Ess Kay Auto Finance Pvt. Ltd. through Bhalabhai Ajubhai Makvana v. State of Gujarat
2020-06-25
SANGEETA K.VISHEN
body2020
DigiLaw.ai
ORDER : 1. On the facts and in the circumstances of the case and with the consent of the learned advocates for the respective parties, the petition is taken up for final disposal. 2. Rule. Ms. Nisha Thakor, learned Additional Public Prosecutor wavies service of Rule on behalf of the respondent State. Though served, respondent No. 2 has not entered appearance. 3. This petition is filed under Articles 226 and 227 of the Constitution of India, wherein the petitioner has prayed for direction, for quashing and setting aside the order dated 22.02.2016 passed by the learned Principal District and Sessions Judge, Valsad in Criminal Revision Application No. 101 of 2015 and has thereby prayed that the application preferred by the petitioner under Section 451 of the Code of Criminal Procedure, 1973 be allowed. 4. Brief facts, as emerging from the record, are as under. 4.1 The petitioner is a company registered under the provisions of the Companies Act, 1956 and is engaged in the business of banking and providing loan for the purpose of purchase of the old vehicle on hypothecation basis. One Imtiyaz Yakubbhai Vohara that is respondent No. 2 had availed auto loan of Rs. 3,70,000/- for the purchase of vehicle Eicher Tempo bearing Registration No. GJ-23-V-739 (hereinafter referred to as ‘the vehicle in question’) vide Loan Agreement No. 100944 from the petitioner on 10.01.2015 by way of hypothecation agreement. Respondent No. 2 was obliged to repay the loan in 30 monthly installments, each of Rs. 16,200/- and that the said loan facility was subject to various terms and conditions. The respondent No. 2 failed to pay the sum of Rs. 4,20,900/- with continuous default in the repayment. As on 17.08.2015, an amount of Rs. 4,20,900/- was due towards the closure of the loan. 4.2 As per the petitioner, respondent No. 2 had made the payment of some of the installments. While violating the terms and conditions of the hypothecation agreement, used the vehicle in question for illegal means. As a result whereof, the vehicle in question was detained by the Pardi police and was taken in custody. 4.3 Apropos which, the petitioner submitted an application dated 20.08.2015 before the learned Chief Judicial Magistrate (First Class), Pardi, inter-alia, seeking release of the vehicle in question. The learned Additional Judicial Magistrate (First Class), Pardi, vide order dated 02.11.2015, rejected the application of the petitioner.
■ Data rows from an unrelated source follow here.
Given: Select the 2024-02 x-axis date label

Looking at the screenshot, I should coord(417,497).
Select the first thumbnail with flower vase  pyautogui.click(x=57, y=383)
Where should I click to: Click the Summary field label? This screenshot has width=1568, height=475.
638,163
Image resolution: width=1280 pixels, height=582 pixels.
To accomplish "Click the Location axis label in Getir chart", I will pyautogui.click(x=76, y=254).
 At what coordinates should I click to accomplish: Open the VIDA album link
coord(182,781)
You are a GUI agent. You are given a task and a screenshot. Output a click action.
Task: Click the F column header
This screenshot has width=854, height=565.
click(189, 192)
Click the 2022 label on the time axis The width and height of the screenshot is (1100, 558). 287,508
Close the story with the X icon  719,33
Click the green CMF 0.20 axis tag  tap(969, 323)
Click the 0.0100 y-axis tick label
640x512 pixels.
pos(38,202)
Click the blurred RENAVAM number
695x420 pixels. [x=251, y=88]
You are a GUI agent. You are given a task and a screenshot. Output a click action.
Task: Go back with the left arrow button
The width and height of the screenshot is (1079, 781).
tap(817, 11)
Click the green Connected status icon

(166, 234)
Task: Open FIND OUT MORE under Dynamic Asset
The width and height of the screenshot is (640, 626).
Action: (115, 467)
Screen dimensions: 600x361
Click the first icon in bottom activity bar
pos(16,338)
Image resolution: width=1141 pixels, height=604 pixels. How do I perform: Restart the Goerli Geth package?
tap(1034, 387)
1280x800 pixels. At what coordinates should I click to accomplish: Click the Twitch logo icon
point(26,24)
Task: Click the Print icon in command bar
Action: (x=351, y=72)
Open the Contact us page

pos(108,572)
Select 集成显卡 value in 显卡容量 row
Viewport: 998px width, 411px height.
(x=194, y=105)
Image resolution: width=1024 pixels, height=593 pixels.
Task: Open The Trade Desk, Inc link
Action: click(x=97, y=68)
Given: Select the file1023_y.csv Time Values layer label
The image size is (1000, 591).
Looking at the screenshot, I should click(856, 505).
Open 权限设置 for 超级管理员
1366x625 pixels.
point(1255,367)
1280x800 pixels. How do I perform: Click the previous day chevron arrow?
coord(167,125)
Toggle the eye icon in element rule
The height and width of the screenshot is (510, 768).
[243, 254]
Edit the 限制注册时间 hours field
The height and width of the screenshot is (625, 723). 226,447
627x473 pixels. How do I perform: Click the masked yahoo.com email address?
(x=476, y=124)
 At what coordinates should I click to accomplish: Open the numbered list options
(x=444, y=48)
4.3 Apropos which, the petitioner submitted an application dated 20.08.2015 before the learned Chief Judicial Magistrate (First Class), Pardi, inter-alia, seeking release of the vehicle in question. The learned Additional Judicial Magistrate (First Class), Pardi, vide order dated 02.11.2015, rejected the application of the petitioner. Being aggrieved by and dissatisfied with the order, the petitioner preferred a revision application being Criminal Revision Application No. 101 of 2015 before the Sessions Court, Valsad. The learned Principal District and Sessions Judge, Valsad, vide order dated 22.02.2016, partly allowed the revision application. The Court below granted the permission for release of the vehicle in question, but with a condition that there shall not be any change or alienation in the ownership of the vehicle in question. 4.4 Against the imposition of such condition, the petitioner has preferred present petition challenging the order dated 22.02.2016 passed by the learned Principal District & Sessions Judge, Valsad in Criminal Revision Application No. 101 of 2015. 5. Mr. Darshan P. Kinariwala, learned advocate appearing with Mr. Nikunj D. Balar, learned advocate for the petitioner submitted that the Court below has not properly considered the facts of the present case and committed an error in imposing the condition, inter-alia, restricting the sale or transfer and change in the ownership of the vehicle in question. It is submitted that if the petitioner is not permitted to sell the vehicle in question, it will further deteriorate and will not be worthy of usage in future. It is submitted that the Court below has not properly considered the judgment of the Apex Court in case of General Insurance Council and Others vs. State of A.P. 2010 AIR SCW 2967, relied upon by the petitioner, wherein the Apex Court has categorically held in paragraph 14 that insurer be permitted to move separate application for release of the recovered vehicle and ordinarily, release shall be made within a period of 30 days from the date of the application. 5.1 It is submitted that the petitioner had re-financed the loan to respondent No. 2 and as per the instructions, respondent had repaid the loan to Chola Mandalam Finance Company Limited. It is submitted that Chola Mandalam Finance Company Limited has not claimed the possession of the vehicle in question for all these years.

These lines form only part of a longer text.